# bocu1
This crate serves two purposes:
1. To provide a usable implementation of BOCU-1 to people who are looking
for one, as well as some utilities related to working directly with
BOCU-1 strings and "small strings" packed into 64 or 128-bit integers.
2. To serve as a well-documented elucidation / reference for people
trying to piece together how the encoding even works, from the
multiple, partial bits of documentation that exist elsewhere online.
It thus has more redundancies and explanations than necessary, and has been
"split apart" into as many layers as possible, in order to maximize
clarity, motives, design choices, etc. It is probably too slow as a result.
But it's not a fast encoding in any case: the speed win comes from encoding
text once and working with it in its encoded (smaller!) form.
I've also included a bunch of test vectors and a randomizing validator for
it connected to IBM's previous reference implementation.
What even is BOCU-1
===================
[BOCU-1](https://en.wikipedia.org/wiki/Binary_Ordered_Compression_for_Unicode)

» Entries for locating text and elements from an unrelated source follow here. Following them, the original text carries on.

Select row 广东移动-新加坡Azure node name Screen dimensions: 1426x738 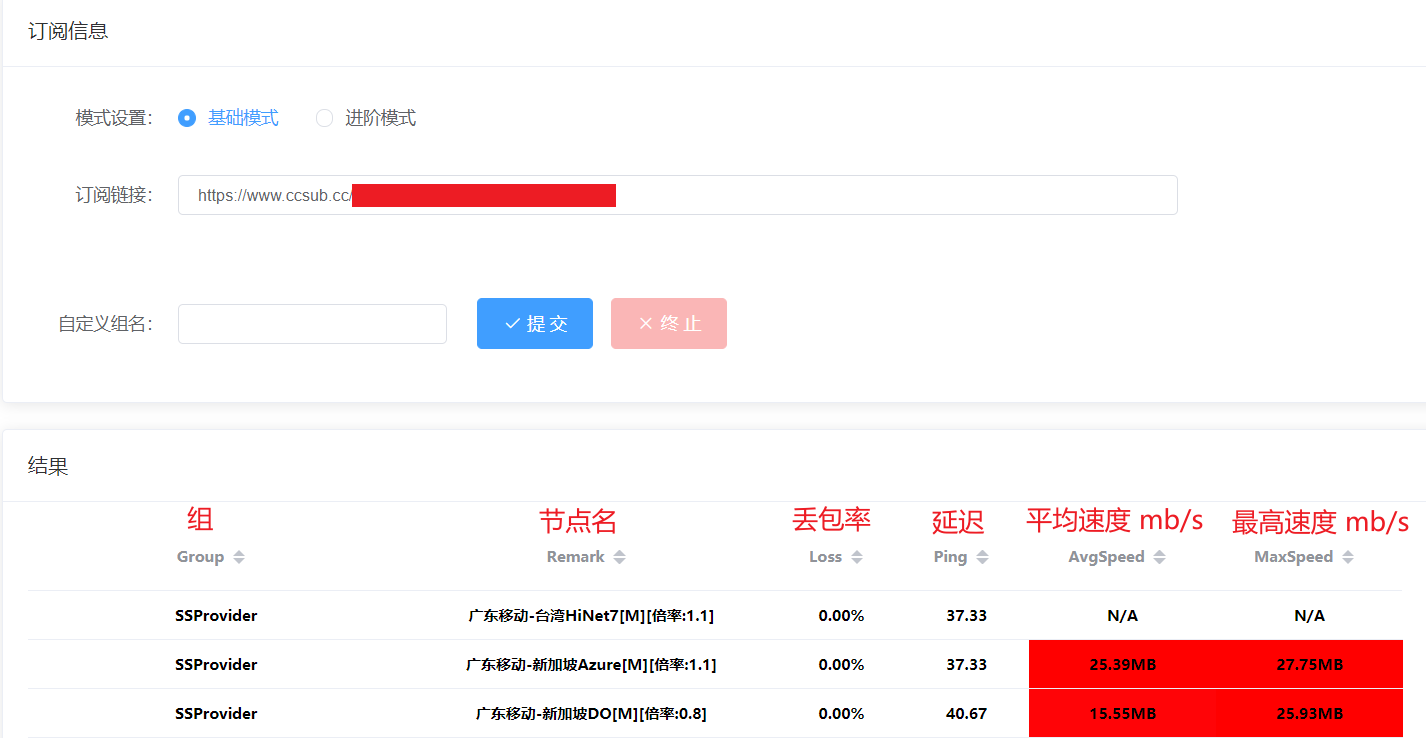pyautogui.click(x=591, y=665)
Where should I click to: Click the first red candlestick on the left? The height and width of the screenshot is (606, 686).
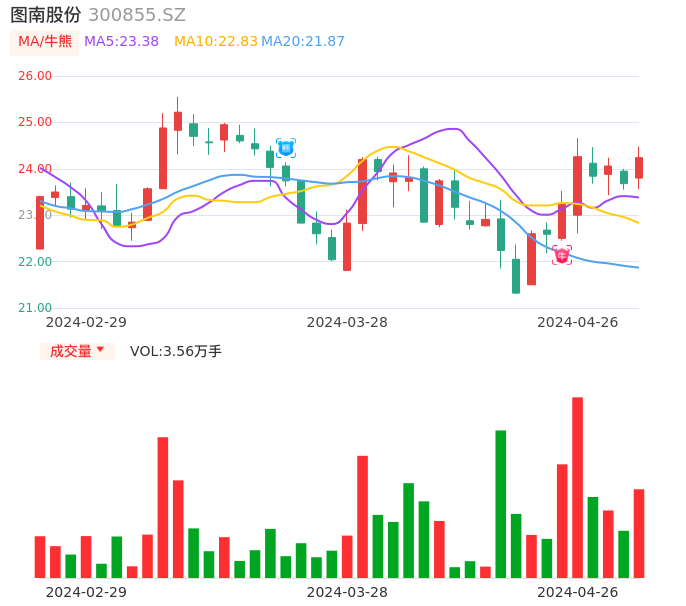[x=40, y=222]
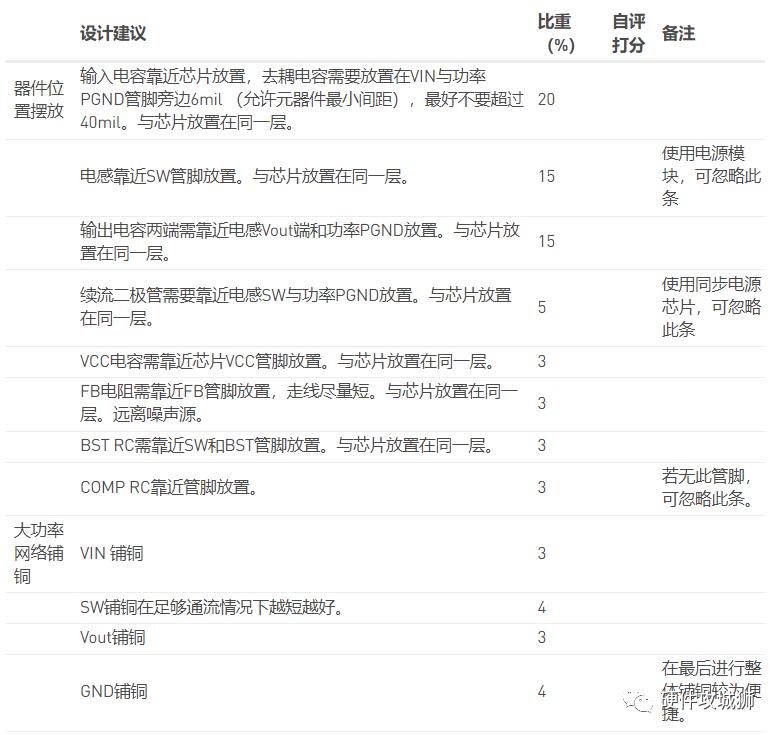
Task: Click the 使用同步电源芯片 note cell
Action: click(711, 306)
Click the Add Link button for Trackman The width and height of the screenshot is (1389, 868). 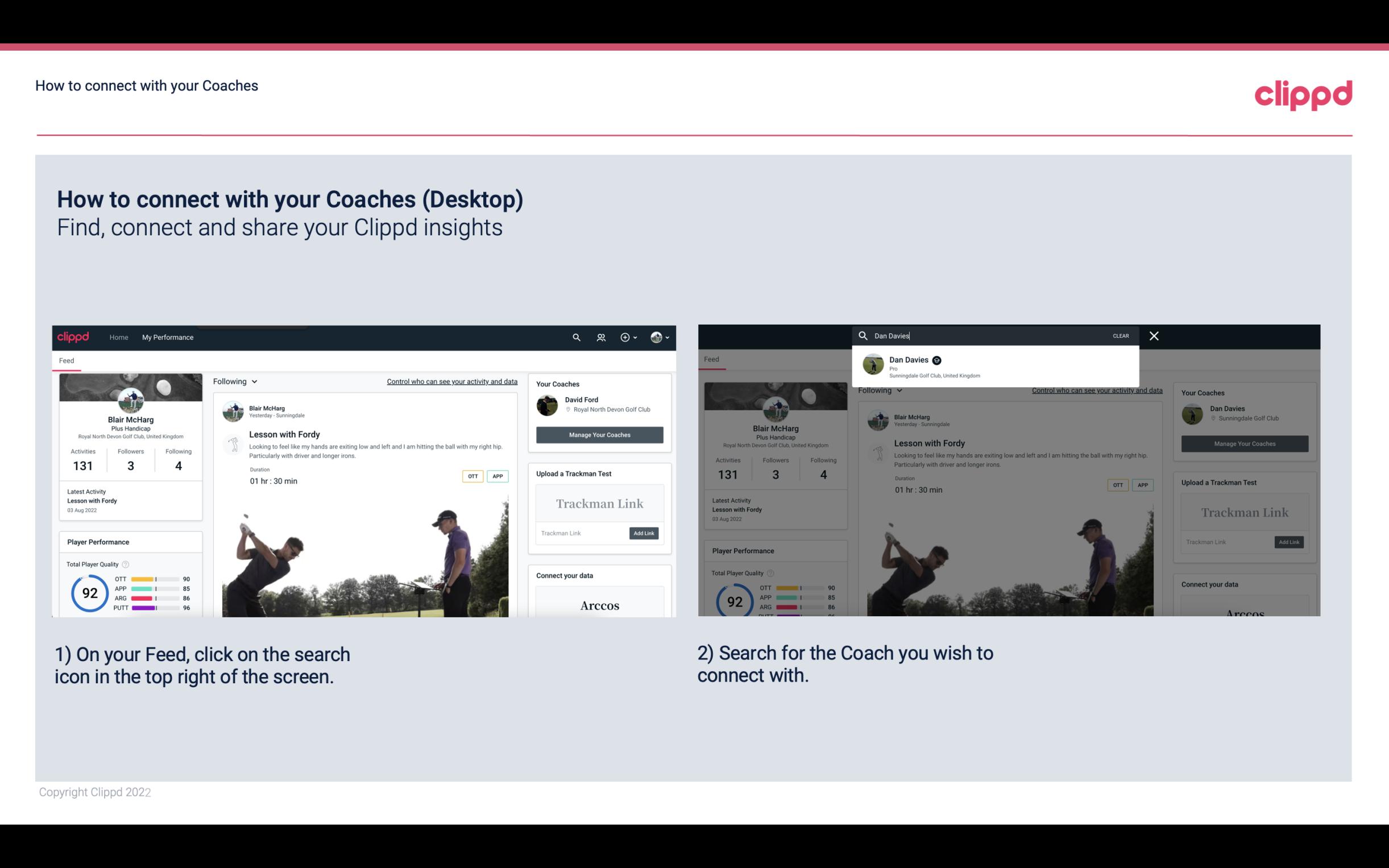pyautogui.click(x=643, y=533)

is a relatively nice Unicode encoding, like UTF-8 or the like, with
somewhat different tradeoffs. It is not useful for all (or even many) cases
and in general most applications should lean on UTF-8, but BOCU-1 gets you
a few things that you might want in certain contexts:
1. Generally small. The 'C' in 'BOCU-1' stands for compression, and the
principal way to look at this encoding is as a very simple
text-focused compression format. BOCU-1 strings are smaller than those
in most other common Unicode encodings. In particular it is small
enough to be quite useful for storing small strings "packed" in
multibyte machine words (64 or 128 bits).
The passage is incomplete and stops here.